El año 2025 dejó una imagen aparentemente contradictoria en el colectivo de trabajadores por cuenta propia en España. Por un lado, el número de afiliados alcanzó su máximo histórico, superando los 3,26 millones de autónomos. Por otro, la recaudación obtenida a través de sus cotizaciones no siguió esa misma tendencia ascendente y registró un ligero retroceso. Este desfase ha generado dudas sobre la solidez real del crecimiento del trabajo autónomo y sobre el impacto del nuevo sistema de cotización.
En términos de afiliación, el incremento fue moderado pero significativo. Miles de nuevos trabajadores se incorporaron al Régimen Especial de Trabajadores Autónomos (RETA), consolidando una tendencia positiva iniciada tras la pandemia. Sin embargo, este crecimiento fue más lento que el del año anterior, lo que sugiere cierta desaceleración en la capacidad de generación de nuevo empleo por cuenta propia.
El contraste aparece al analizar los ingresos del sistema. A pesar del aumento de afiliados, la recaudación total descendió ligeramente respecto a 2024. Aunque la caída es pequeña, resulta relevante porque rompe con la dinámica de recuperación observada desde el final de la crisis sanitaria. Este fenómeno apunta a que no basta con tener más autónomos para aumentar los ingresos públicos: también importa cuánto ganan y cuánto cotizan.
Una de las claves para entender esta situación es el nivel de ingresos del colectivo. Una parte considerable de los autónomos declara rendimientos muy bajos, en muchos casos por debajo del salario mínimo. Esto implica que sus aportaciones al sistema son reducidas, lo que limita el crecimiento de la recaudación total. Además, una proporción importante se acoge a incentivos como la tarifa reducida para nuevos emprendedores, lo que también disminuye temporalmente las cuotas ingresadas.

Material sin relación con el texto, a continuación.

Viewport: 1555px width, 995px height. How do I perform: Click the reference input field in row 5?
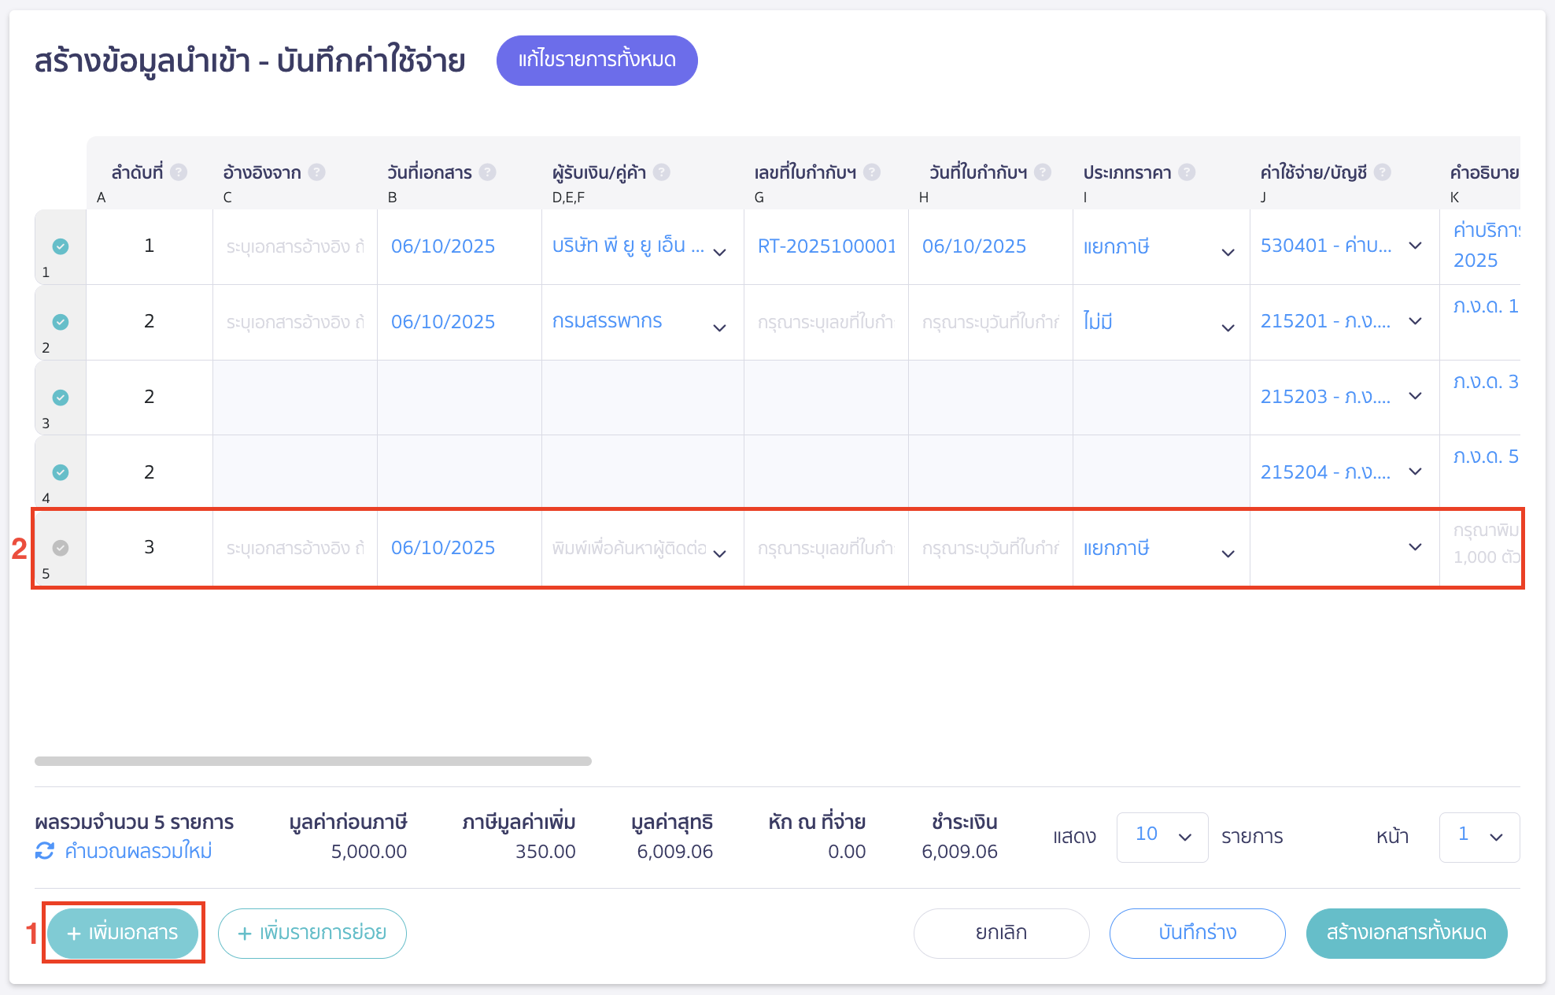click(x=294, y=548)

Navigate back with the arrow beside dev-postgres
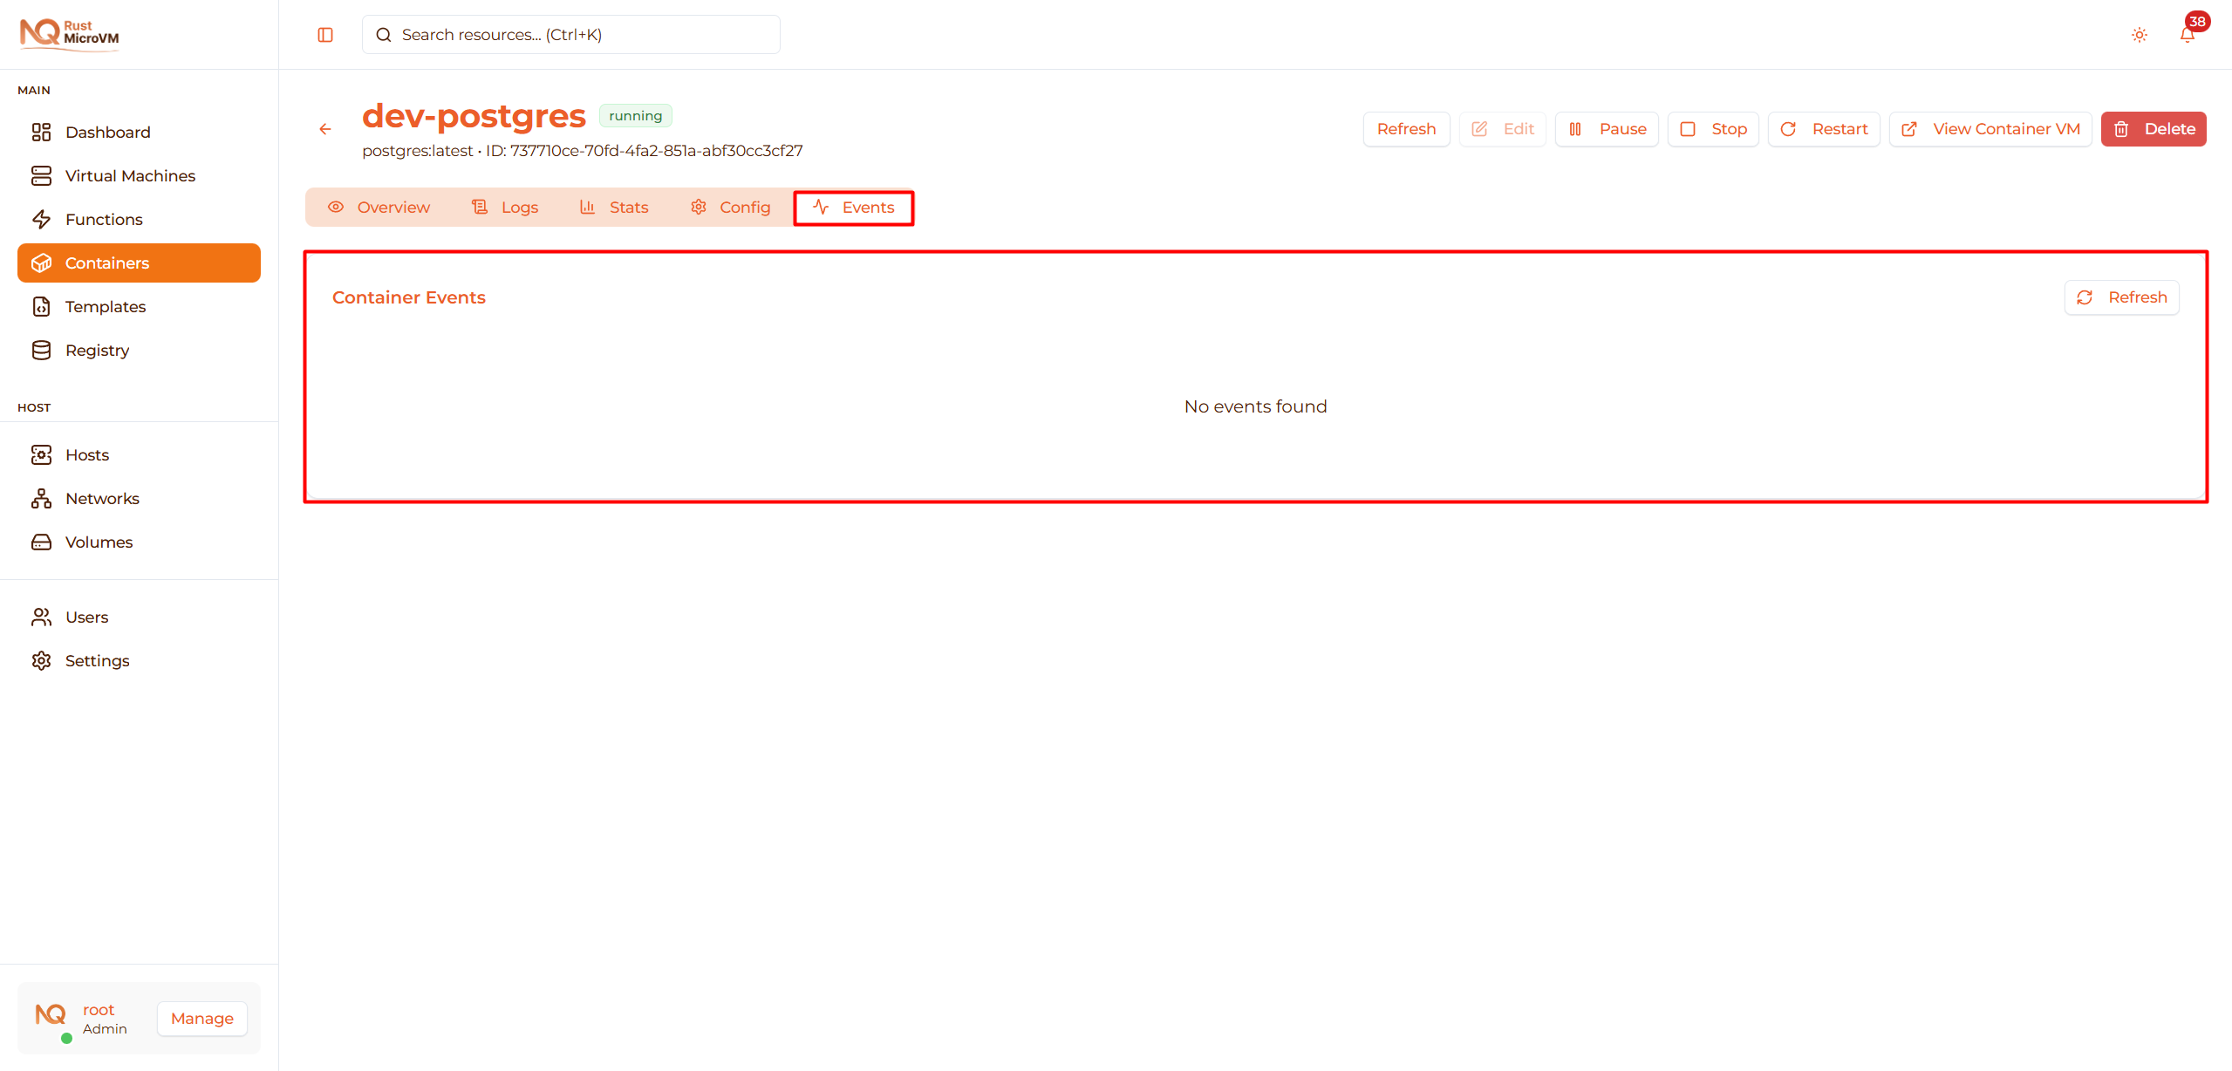[325, 128]
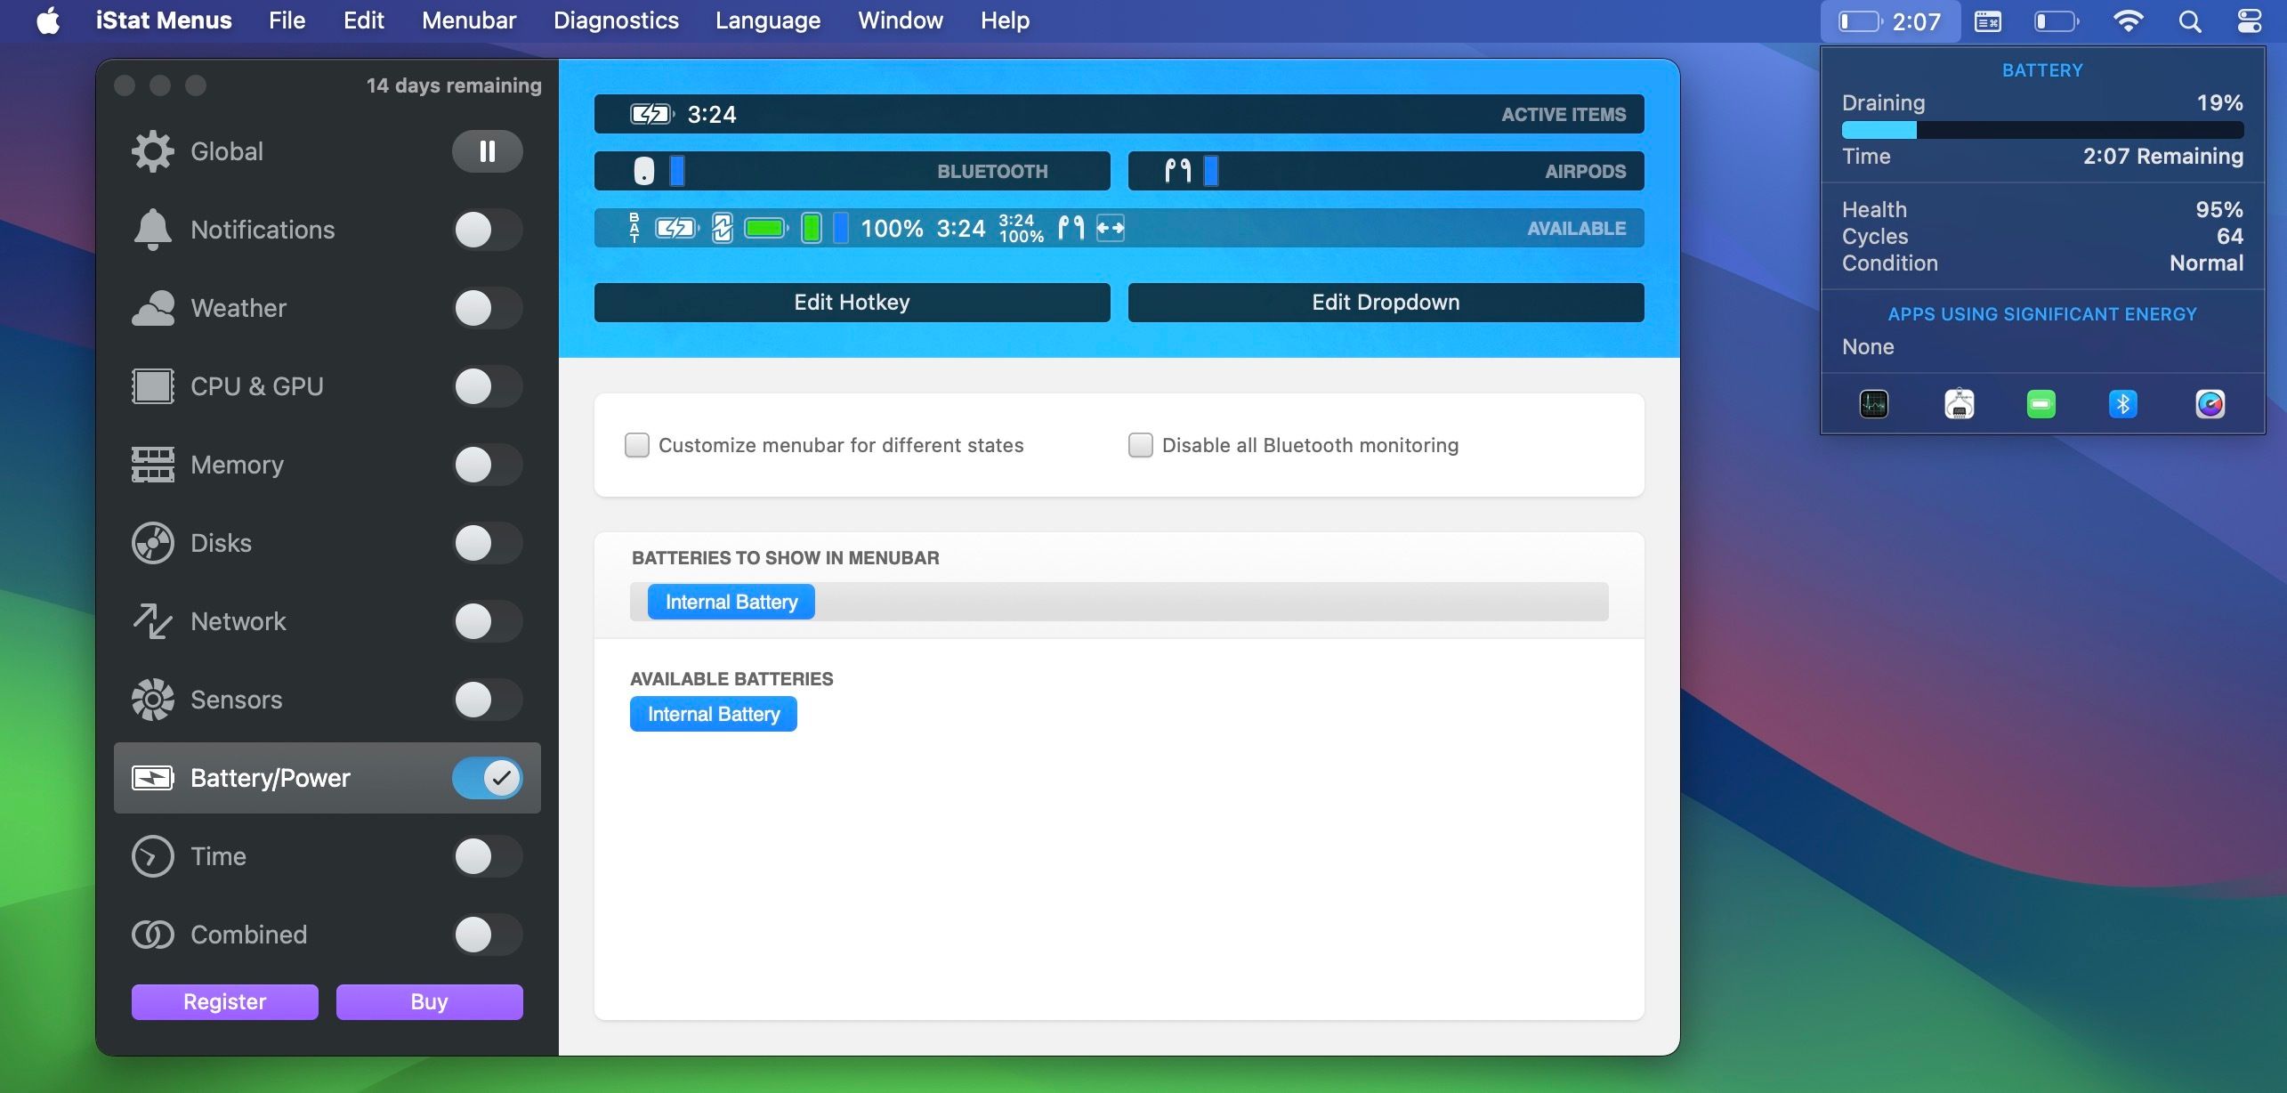Click the green Battery app icon in dropdown

pyautogui.click(x=2041, y=403)
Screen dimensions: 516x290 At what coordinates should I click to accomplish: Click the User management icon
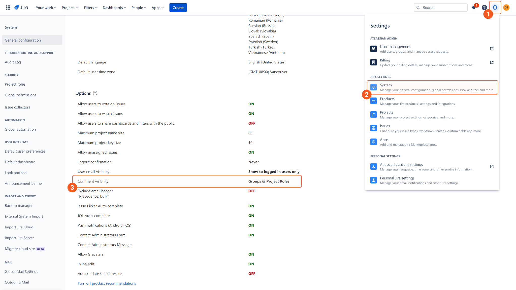pyautogui.click(x=373, y=49)
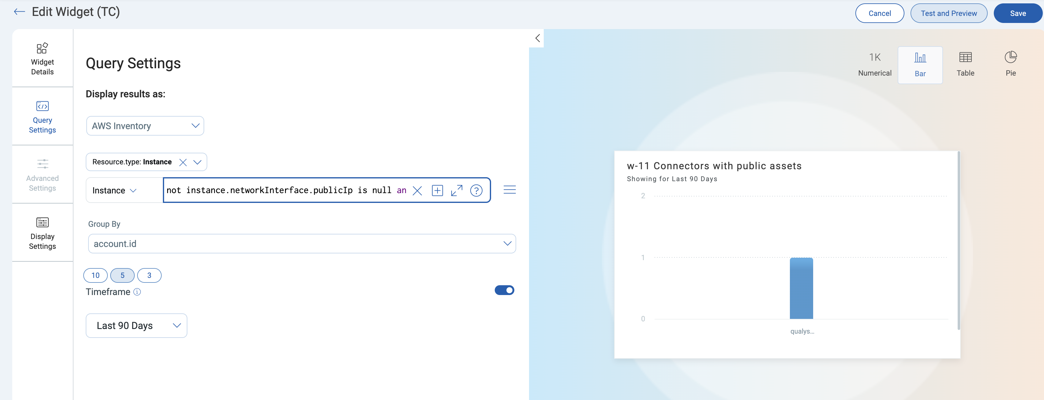Click the back arrow beside Edit Widget
The image size is (1044, 400).
pos(19,12)
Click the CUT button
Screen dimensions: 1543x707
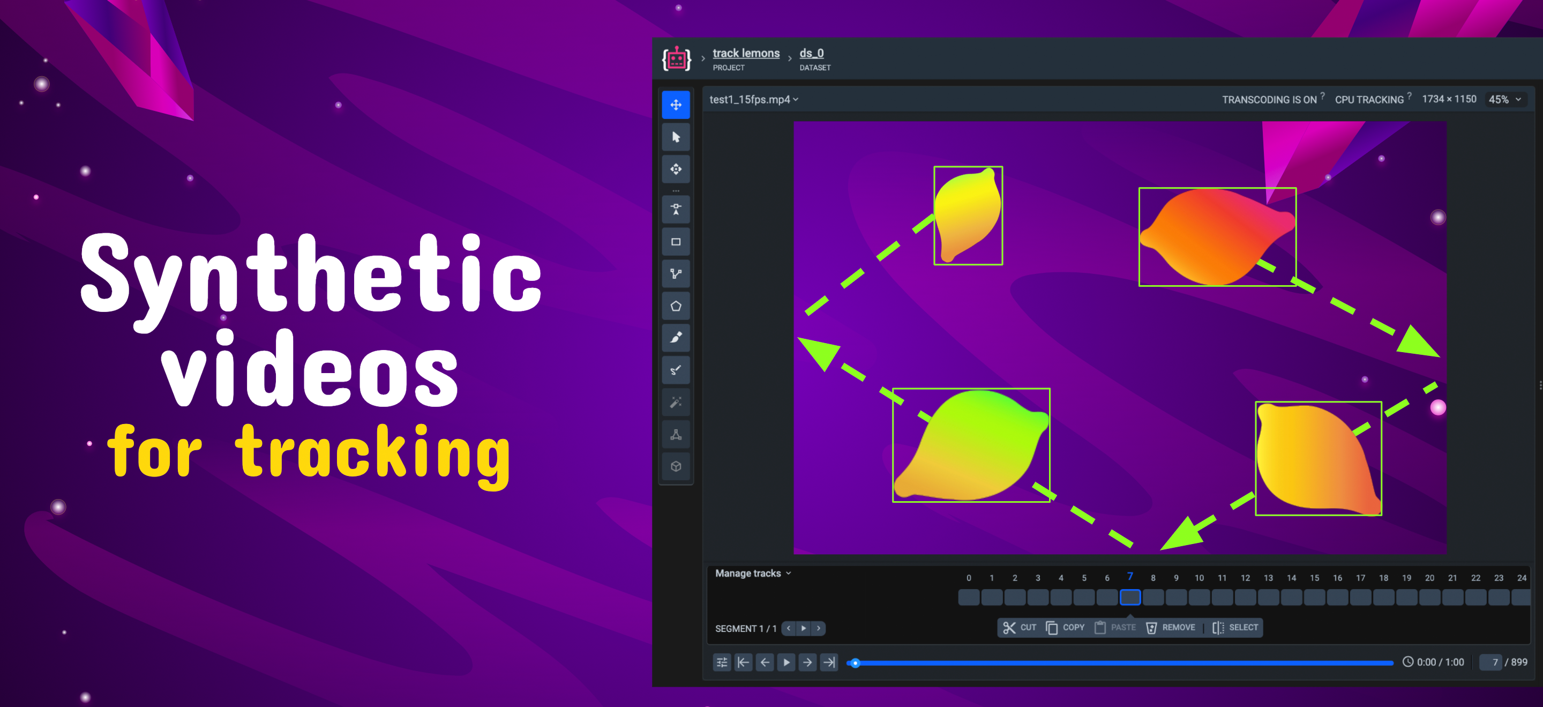pos(1019,627)
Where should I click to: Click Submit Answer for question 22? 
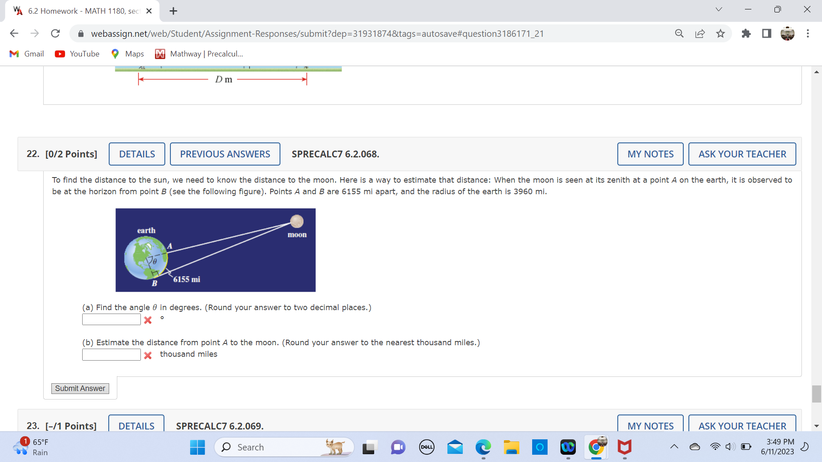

El nuevo modelo de cotización basado en ingresos reales, impulsado durante el mandato de José Luis Escrivá, pretendía precisamente ajustar las contribuciones a la capacidad económica de cada autónomo. Este sistema establece diferentes tramos en función de los rendimientos y contempla un periodo de transición de varios años. Mientras que los autónomos con menores ingresos han visto reducidas sus cuotas, aquellos con mayores beneficios han tenido que asumir incrementos significativos.
Sin embargo, este ajuste progresivo no ha tenido un efecto inmediato en la recaudación global. El hecho de que muchos trabajadores se sitúen en los tramos más bajos o disfruten de bonificaciones explica, en parte, por qué los ingresos no crecen al mismo ritmo que la afiliación. A esto se suma la incertidumbre sobre la regularización anual de las cuotas, un mecanismo que puede modificar las cifras una vez se contrastan los datos fiscales con la Agencia Tributaria.
Otro elemento a tener en cuenta es la falta de acuerdos recientes entre el Gobierno y las asociaciones de autónomos. Las negociaciones para actualizar las cuotas no han llegado a buen puerto, lo que ha provocado la prórroga de las condiciones vigentes. Esta falta de consenso introduce cierta inseguridad en el sistema y retrasa posibles ajustes que podrían mejorar su equilibrio financiero.
En perspectiva, el comportamiento del trabajo autónomo refleja una realidad compleja. Aunque cada vez más personas optan por esta forma de empleo, no todos logran generar ingresos suficientes para sostener su actividad con estabilidad. Esto plantea interrogantes sobre la calidad del emprendimiento y sobre la necesidad de políticas que no solo fomenten el alta de nuevos autónomos, sino también su viabilidad económica a largo plazo.